**WHAT YOU ARE ASKED TO DO**
Rewrite the items below as a numbered list, leaving out any blank lines.
□ □ □
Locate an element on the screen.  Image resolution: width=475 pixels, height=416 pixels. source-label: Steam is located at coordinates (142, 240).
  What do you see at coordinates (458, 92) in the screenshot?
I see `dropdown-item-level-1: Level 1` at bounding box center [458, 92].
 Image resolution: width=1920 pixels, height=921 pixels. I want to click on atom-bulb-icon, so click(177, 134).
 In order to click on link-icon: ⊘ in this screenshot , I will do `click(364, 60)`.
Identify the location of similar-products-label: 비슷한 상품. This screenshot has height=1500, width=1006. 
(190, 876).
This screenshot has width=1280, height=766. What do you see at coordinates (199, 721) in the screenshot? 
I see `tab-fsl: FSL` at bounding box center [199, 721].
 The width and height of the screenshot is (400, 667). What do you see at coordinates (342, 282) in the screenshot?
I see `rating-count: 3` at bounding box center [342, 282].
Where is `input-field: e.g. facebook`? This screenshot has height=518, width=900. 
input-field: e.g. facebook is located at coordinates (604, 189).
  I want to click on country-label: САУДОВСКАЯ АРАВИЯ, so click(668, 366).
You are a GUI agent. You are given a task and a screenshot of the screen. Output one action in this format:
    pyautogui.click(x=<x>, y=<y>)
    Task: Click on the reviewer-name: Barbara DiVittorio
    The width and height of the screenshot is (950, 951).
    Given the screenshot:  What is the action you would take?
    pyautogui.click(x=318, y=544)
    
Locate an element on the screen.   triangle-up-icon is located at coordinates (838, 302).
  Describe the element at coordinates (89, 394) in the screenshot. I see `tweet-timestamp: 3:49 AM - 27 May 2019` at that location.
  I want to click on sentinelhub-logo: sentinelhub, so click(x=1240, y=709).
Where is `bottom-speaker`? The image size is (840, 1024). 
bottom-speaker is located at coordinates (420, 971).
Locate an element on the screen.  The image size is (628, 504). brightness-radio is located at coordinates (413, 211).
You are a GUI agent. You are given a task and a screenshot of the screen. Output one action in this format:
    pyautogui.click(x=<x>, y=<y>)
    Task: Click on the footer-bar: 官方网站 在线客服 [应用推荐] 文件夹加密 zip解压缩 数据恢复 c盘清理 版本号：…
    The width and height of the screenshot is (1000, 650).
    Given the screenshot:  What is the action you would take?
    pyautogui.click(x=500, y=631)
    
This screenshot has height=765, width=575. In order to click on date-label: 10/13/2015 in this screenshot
□ □ □
**YOUR SOLUTION**
1. Locate an element on the screen.  Image resolution: width=475 pixels, height=416 pixels. source-label: Steam is located at coordinates (142, 240).
2.   What do you see at coordinates (458, 92) in the screenshot?
3. I see `dropdown-item-level-1: Level 1` at bounding box center [458, 92].
4.  Image resolution: width=1920 pixels, height=921 pixels. I want to click on atom-bulb-icon, so click(177, 134).
5.  In order to click on link-icon: ⊘ in this screenshot , I will do `click(364, 60)`.
6. Identify the location of similar-products-label: 비슷한 상품. This screenshot has height=1500, width=1006. 
7. (190, 876).
8. This screenshot has width=1280, height=766. What do you see at coordinates (199, 721) in the screenshot? 
9. I see `tab-fsl: FSL` at bounding box center [199, 721].
10.  The width and height of the screenshot is (400, 667). What do you see at coordinates (342, 282) in the screenshot?
11. I see `rating-count: 3` at bounding box center [342, 282].
12. Where is `input-field: e.g. facebook`? This screenshot has height=518, width=900. 
13. input-field: e.g. facebook is located at coordinates (604, 189).
14.   I want to click on country-label: САУДОВСКАЯ АРАВИЯ, so click(668, 366).
15. You are a GUI agent. You are given a task and a screenshot of the screen. Output one action in this format:
16.     pyautogui.click(x=<x>, y=<y>)
17.     Task: Click on the reviewer-name: Barbara DiVittorio
18.     The width and height of the screenshot is (950, 951).
19.     Given the screenshot:  What is the action you would take?
20.     pyautogui.click(x=318, y=544)
21. Locate an element on the screen.   triangle-up-icon is located at coordinates (838, 302).
22.   Describe the element at coordinates (89, 394) in the screenshot. I see `tweet-timestamp: 3:49 AM - 27 May 2019` at that location.
23.   I want to click on sentinelhub-logo: sentinelhub, so click(x=1240, y=709).
24. Where is `bottom-speaker`? The image size is (840, 1024). 
25. bottom-speaker is located at coordinates (420, 971).
26. Locate an element on the screen.  The image size is (628, 504). brightness-radio is located at coordinates (413, 211).
27. You are a GUI agent. You are given a task and a screenshot of the screen. Output one action in this format:
28.     pyautogui.click(x=<x>, y=<y>)
29.     Task: Click on the footer-bar: 官方网站 在线客服 [应用推荐] 文件夹加密 zip解压缩 数据恢复 c盘清理 版本号：…
30.     The width and height of the screenshot is (1000, 650).
31.     Given the screenshot:  What is the action you would take?
32.     pyautogui.click(x=500, y=631)
33. This screenshot has height=765, width=575. In order to click on date-label: 10/13/2015 in this screenshot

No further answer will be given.